Now for what I call the artistic alliums – slightly mad statement pieces that are required only in small quantities for impact. Allium cristophii has enormous, airy flower heads about 20cm across. Its clusters of starry flowers have a metallic sheen and a structural shape, which remains interesting even when the flowers fade. It grows up to 50cm tall, which seems slightly out of proportion to the size of the flower heads. A. schubertii is even more outlandish, with a central cluster surrounded by purple-green filaments that can eventually produce a flower head of about 30cm across. Allium siculum has intriguing flowers on tall stems up to 1.2 metres in height, forming loose, nodding umbels with individual blooms striped cream and maroon.
The flowers emerge gradually, creating unbalanced and interesting shapes, and they are real eye-catchers. Some of the smaller, more delicate alliums can be more suited to naturalistic planting schemes. A. sphaerocephalon has more irregularly shaped flowers than the perfect, well-defined spheres of others, growing to about 60cm. Flowering slightly later in July, its egg-shaped flowers are green and purple when they first emerge, becoming purple all over as they mature. I am growing this drumstick allium in drifts in my gravel garden, set off by the soft grass Stipa tenuissima.
Whereas A. sphaerocephalon grows singly from a bulb like the others mentioned above, the clump-forming alliums have mounds of narrow, chive-like leaves from which multiple flower heads rise. They grow from rhizomes rather than true bulbs and are sometimes offered for sale in pots in spring and summer, or as clumps ‘in the green’ with their leaves still intact in early autumn.
A. tuberosum, the Chinese chive, flowers in late summer and into autumn, with small greeny-white flowers bobbing about on narrow stems about 50cm tall. A. senescens subsp. glaucum is only 25-30cm tall with tiny, pale mauve flowers, while A. angulosum, the mouse garlic, is a little taller at 40cm. Others – such as the mauve-pink A. cernuum (50cm), the nodding onion, and the white and pale pink A. hyalinum (25cm), the glassy onion – have looser, more relaxed flower heads. Both flower in July or August. You can even expand the colour spectrum with blue A. cyaneum and yellow A. moly. Grow these herbaceous types in a gravel garden or in containers, where they will charm you with their pretty clusters of flowers.

→ Data segment
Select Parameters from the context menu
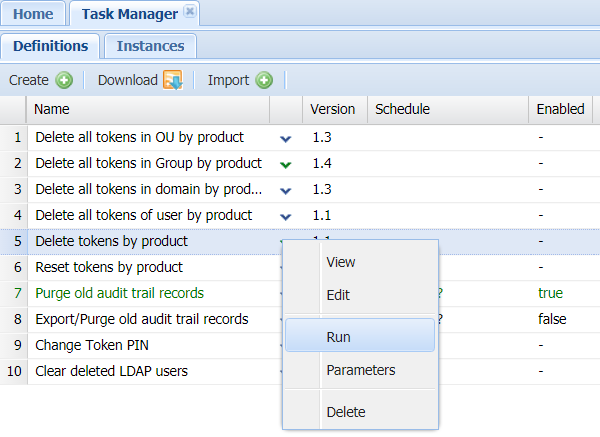Screen dimensions: 600x437 pyautogui.click(x=360, y=370)
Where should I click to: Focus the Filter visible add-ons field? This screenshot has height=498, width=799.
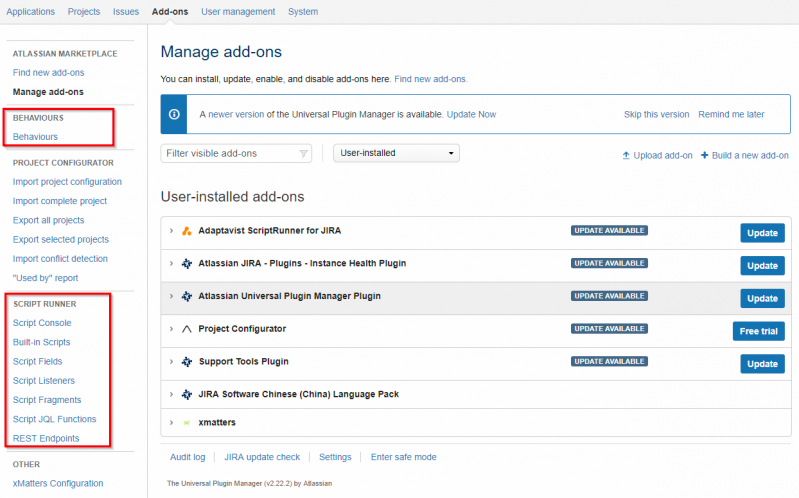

→ What to produce
After the data, reproduce a passage from the text on alliums word for word: begin at the words that have "Whereas A. sphaerocephalon" and stop after "in early autumn.".

→ The solution
Whereas A. sphaerocephalon grows singly from a bulb like the others mentioned above, the clump-forming alliums have mounds of narrow, chive-like leaves from which multiple flower heads rise. They grow from rhizomes rather than true bulbs and are sometimes offered for sale in pots in spring and summer, or as clumps ‘in the green’ with their leaves still intact in early autumn.